Mark Johnson’s Istation “delay solution” is neither delay nor solution

As backlash by the public and district superintendents grew and a likely lawsuit by Amplify loomed, NC Superintendent Mark Johnson agreed on Friday to change the implementation plan for the Istation reading tool.  Characterized as a “delay,” the change was an obvious attempt at appeasement. However, it isn’t actually a delay, it causes more problems than it solves, and it certainly won’t appease anyone who’s been paying attention to the Istation contract fiasco.

Johnson’s new plan came after the Executive Board of the North Carolina School Superintendents’ Association sent a letter to the state superintendent formally requesting that Johnson ask the General Assembly for a one year reprieve on implementing the new computer-based K-3 reading assessment.

The plan has been broadly described as a “delay,” leading some to believe that schools will not begin using Istation when schools open.  That’s absolutely incorrect.

Johnson said in a conference call with State Board of Education members on Friday, “We want to go ahead and get into schools but give all of September, October, November, December to be months where students and teachers are learning this new tool and then no metrics are measured until January.”

Essentially what this means is there will be no measurement of student achievement for official benchmark (EVAAS) purposes until the school year is halfway finished.  However, training and practice with the computer-based tool for kindergarten to third grade students will proceed as planned. Actually, it’s already underway.

Johnson’s half-hearted bid at allaying concerns over the impossibly short implementation timeline fails to acknowledge the scope of the Istation fiasco.  There are a whole lot more worms in the can.

The superintendent’s unexpected unilateral decision to award the K-3 literacy screener contract to Istation disregarded input by two knowledgeable teams of professional educators who participated in the evaluation process and recommended continued use of Amplify’s mClass tool.

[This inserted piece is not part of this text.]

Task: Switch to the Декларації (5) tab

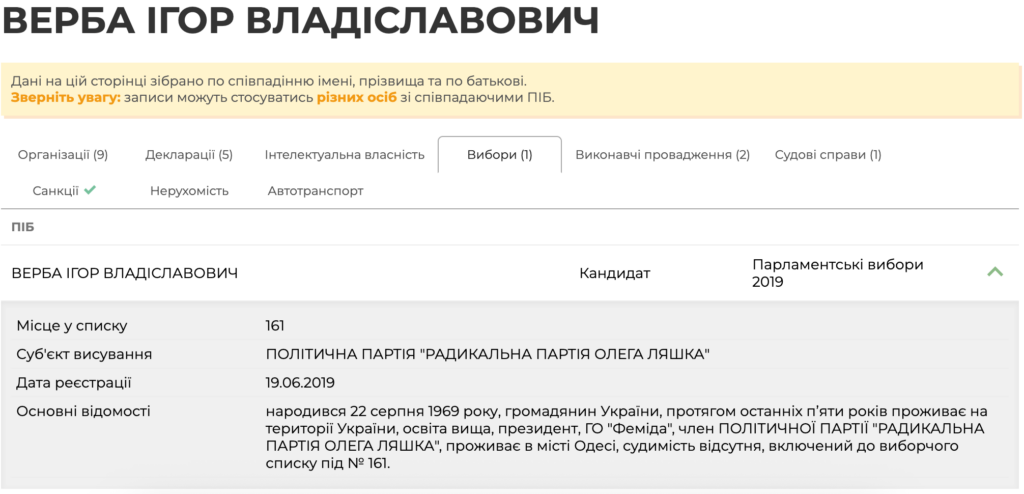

When news that Johnson had ignored input by the evaluation teams in selecting Istation reached the public, the Superintendent and his representatives falsely claimed the committees had not reached consensus and had not recommended mClass.  Many have filed public records requests for written notes, rankings, and votes compiled by the committees. DPI’s Communications Department has yet to produce the requested documents as required by state law.

Superintendent Johnson continues to attempt to hide information about the flawed contract process behind non-disclosure agreements signed by those who participated in evaluating mClass and Istation on DPI’s behalf.  However, it’s crystal clear in the language of those agreements that any expectation of confidentiality ended when Johnson awarded the contract to Istation on June 7.

In terms of the tools themselves, there are a whole host of reasons why the committees recommended mClass over Istation, not one of which will be resolved just by delaying use of data six months.  

One of the most important advantages of the mClass screener has to do with screening for dyslexia.  In 2017 the North Carolina General Assembly passed a law mandating that students with specific learning disabilities such as dyslexia “receive the necessary and appropriate screenings” and tasking local boards of education with reviewing “diagnostic tools and screening instruments used for dyslexia…to ensure that they are age-appropriate and effective.”   

On the Friday conference call with State Board members, DPI K-3 Literacy Director Tara Galloway said she was “confident” the Istation tool is effective at screening for dyslexia.  However, effective screening for dyslexia requires having a reader produce sounds and read words to determine whether phonological processing problems are present.  Because Istation is an online tool, its phonological awareness measure is limited to having students listen to a sound and match it with an answer choice instead of actually segmenting individual sounds out from a spoken word by producing it on their own. This approach is inconsistent with the International Dyslexia Association’s recommendations on dyslexia assessment and appears to fall short of meeting the General Assembly’s legislative mandate as well.  The mClass tool which has been in statewide use since 2013 aligns much more closely with those requirements.

Istation is the wrong choice for our youngest readers.  The process our state superintendent followed to procure it was deeply flawed and suspicious, and his response to the backlash has been riddled with deliberate misinformation.  

This thing is a long way from over.

2 thoughts on “Mark Johnson’s Istation “delay solution” is neither delay nor solution

  1. Can educators please have a win on this issue? The boys in charge are only concerned with making money. They don’t care about the students or educators. This has been proven over and over again. Vote them out!

  2. So sad that he can do this against the advice of the people who are with and know our students and how they test! Sad, sad, sad!